NEW YORK--On a Monday night earlier this month, the projection screen hanging on the wall of a bowling alley in Brooklyn's bar-heavy Williamsburg neighborhood was displaying neither strikes nor scores, but columns of the Twitter client TweetDeck.

More specifically, they were streams of Twitter search queries for a number of terms that would make little sense without context, like replies to the account @mtn_dew and occurrences of the hashtag #newdietdew. That's because PepsiCo, parent company of the Mountain Dew soda brand, had rented out the bowling alley to throw a "taste test" party for its new "Ultraviolet" diet soda. And the guest list had been amassed not for its red-carpet potential, but Twitter influence.

Broadcasting to anywhere from between a few hundred to a few thousand Twitter followers, party attendees exclaimed that Mountain Dew Ultraviolet was "truly the king of sodas," "like drinking a rainbow...everybody knows the best part is the purple," and "THE summer cocktail mixer of '09." There was an incentive, too: a few tweets containing the designated hashtag would be randomly selected to win prizes, like an HDTV or a casino weekend package.

"Can I still win if I hate it?" someone in the audience muttered as PepsiCo digital marketing execs explained the tactics of the contest.

It ended up working out pretty well, with a Twitter search for #newdietdew revealing a surprising lack of negative responses to the taste test (which may or may not have to do with the fact that the new flavor was mixed with vodka that night). And it's a tantalizing strategy, given Twitter's status as the sexy digital app of the moment.

But though there seems to be no question these Twitter-marketing events can generate buzz, like Twitter itself, it's not quite as clear how the buzz translates into dollar signs. Running this kind of Twitter marketing campaign usually requires acknowledging that your only clear result may be that a handful of the Web's cool kids will be talking about your brand--at least momentarily.

"(The bowling alley taste test) was a great example of an event that was a mixture of social media influencers and also the organic community that has built up around the product," said Stephanie Agresta, global director of digital strategy and social media at public relations firm Porter Novelli, which put together the event. Aside from semi-prominent Twitterers, the event was filled with young and trendy-looking locals who'd RSVP'd through PepsiCo's Facebook fan pages and Twitter accounts. Did they look like they were having fun? Absolutely.

"In our day and age, our brands, our products are part of our community. They live with us in social networks," Agresta said. But the impact on sales of Ultraviolet Mountain Dew, if any, is going to be difficult to measure.
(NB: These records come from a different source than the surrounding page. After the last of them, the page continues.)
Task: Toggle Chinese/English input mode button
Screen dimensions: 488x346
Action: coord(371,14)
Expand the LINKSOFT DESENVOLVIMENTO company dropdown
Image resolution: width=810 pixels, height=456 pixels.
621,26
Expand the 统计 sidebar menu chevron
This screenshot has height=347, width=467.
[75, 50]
Being regarded by digital-media aficionados as a brand that "gets" Twitter doesn't necessarily help drive up profits.

Giveaways and promotions for bloggers are nothing new, and in fact have earned the scrutiny of the Federal Trade Commission over how much disclosure is required when a blog post has been spurred by a monetary incentive. But it's more recent that marketers have started targeting individuals for their prominent Twitter followings, or in a riskier move, getting ordinary users of the microblogging service to spread a brand's account user name or hashtag en masse. Often, there's no incentive other than an invitation to a party or a long shot at winning a prize. And unlike, say, Dell's successful Twitter-only promotions or JetBlue's tweeted fire sales, there's not a concrete sale attached.

A 'whole lot of noise'
There's also the problem of crowd control. Using tweets as free advertising first really popped into the mainstream marketing industry in March, when candy brand Skittles replaced its entire home page with the Twitter search query for "skittles." It didn't last long, particularly when people realized they could display obscene messages on Skittles.com just by attaching the word "Skittles." And while it was a momentary sensation on the Web, it was less clear as to whether it actually did much in the way of marketing success.
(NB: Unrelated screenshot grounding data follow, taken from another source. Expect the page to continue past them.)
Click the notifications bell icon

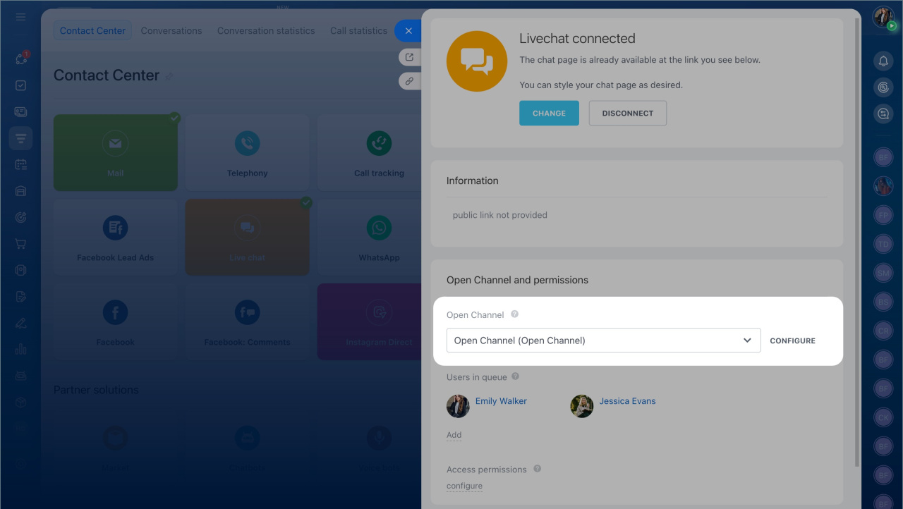tap(883, 61)
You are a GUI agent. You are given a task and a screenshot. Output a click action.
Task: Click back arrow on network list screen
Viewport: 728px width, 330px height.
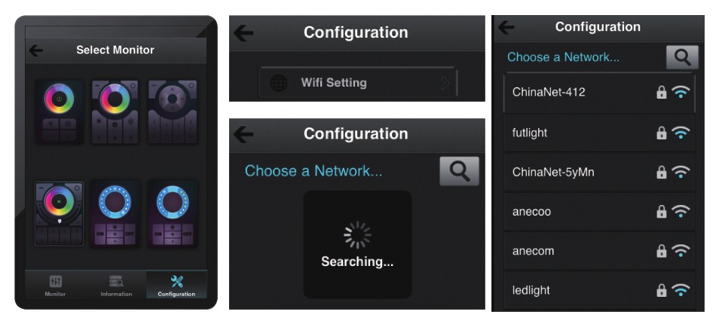pos(506,27)
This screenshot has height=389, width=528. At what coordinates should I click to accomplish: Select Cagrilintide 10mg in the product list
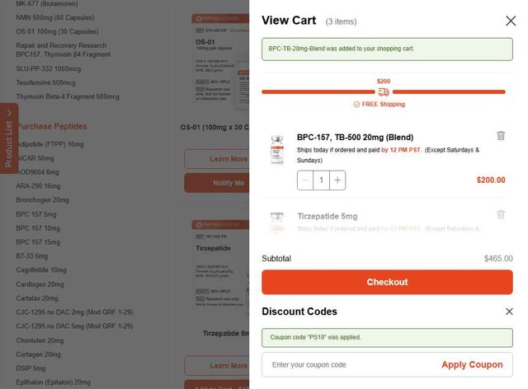tap(41, 270)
"You can use Bitly-type links that have specifics and analytics baked in," suggested Laura Fitton, who advises companies on Twitter strategies at Pistachio Consulting, "(but) you need to have a pretty clear business goal to know whether it worked...Were you trying to raise brand awareness? Were you trying to get a certain amount of traffic to a certain page? You have to be measuring the actual business role you were trying to get done."
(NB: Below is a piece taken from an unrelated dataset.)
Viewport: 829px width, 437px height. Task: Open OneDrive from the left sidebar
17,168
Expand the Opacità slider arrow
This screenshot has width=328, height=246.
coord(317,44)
Success from Twitter buzz, especially when it involves brand loyalty from influential users, requires a continual "conversation"--and that can make results even more difficult to quantify. That's because even if people are tweeting, the Twittering masses can't always be counted on to listen.

"I think the 'influencer' model gets tempered on Twitter because the message is just as important a role in whether a message propagates," Fitton explained. Prominent Twitter users, she said, "are saying 20 to 60 things a day. Not every message takes off."

It's more reliable when you're dealing, of course, with the iPhone-toting hipsters who made up the crowd at the Mountain Dew party earlier this month. Not only do Twitter's uber-chatty twentysomethings want everyone to know exactly what they're doing at the trendiest bowling alley in Brooklyn's trendiest neighborhood, but their friends will probably listen--they, after all, want to know what's going on.

"People want to share what's going on with their lives, with their friends and family, and especially in the world we live in and the generation which this product is geared toward," Stephanie Agresta said. "Millennials, especially, feel that they live an interconnected life and that their lives are always on display."

And savvy brands have found that even if profits aren't clear-cut, they can use that Twitter buzz to keep up a loyal following--even with a small base--rather than to broadcast a brand's hashtag all over the Web and hope for profits. Take Bonobos, an upstart menswear line based in New York, which has been using its Twitter account to ask a "question of the day" pertaining to everything from what to name a new style of pants to which colors a Bonobos polo shirt should be sold in. Throughout the month of July, it held a campaign called "Tweet for Trunks," in which every day a random user who'd tweeted the #bonobos hashtag in response to a question would be awarded a free pair of swim trunks. It led to "a little bit" of an increase in traffic and sales, CEO Andy Dunn estimated.

But Dunn told CNET News that he's generally skeptical of social-media marketing. "There's no competitive advantage to it, everyone has access to it, and there's a whole lot of noise," he said. Where he sees the most potential in harnessing Twitter for Bonobos, which retails exclusively online and targets trendy men their 20s and 30s, is in how he can invite customers into the business process. "What I see from our customer base is just a real desire to participate in what we do," he said, adding that his strategy was inspired in part by ultratransparent, Twitter-savvy retailer Zappos. "We're going to have a real product development feedback loop."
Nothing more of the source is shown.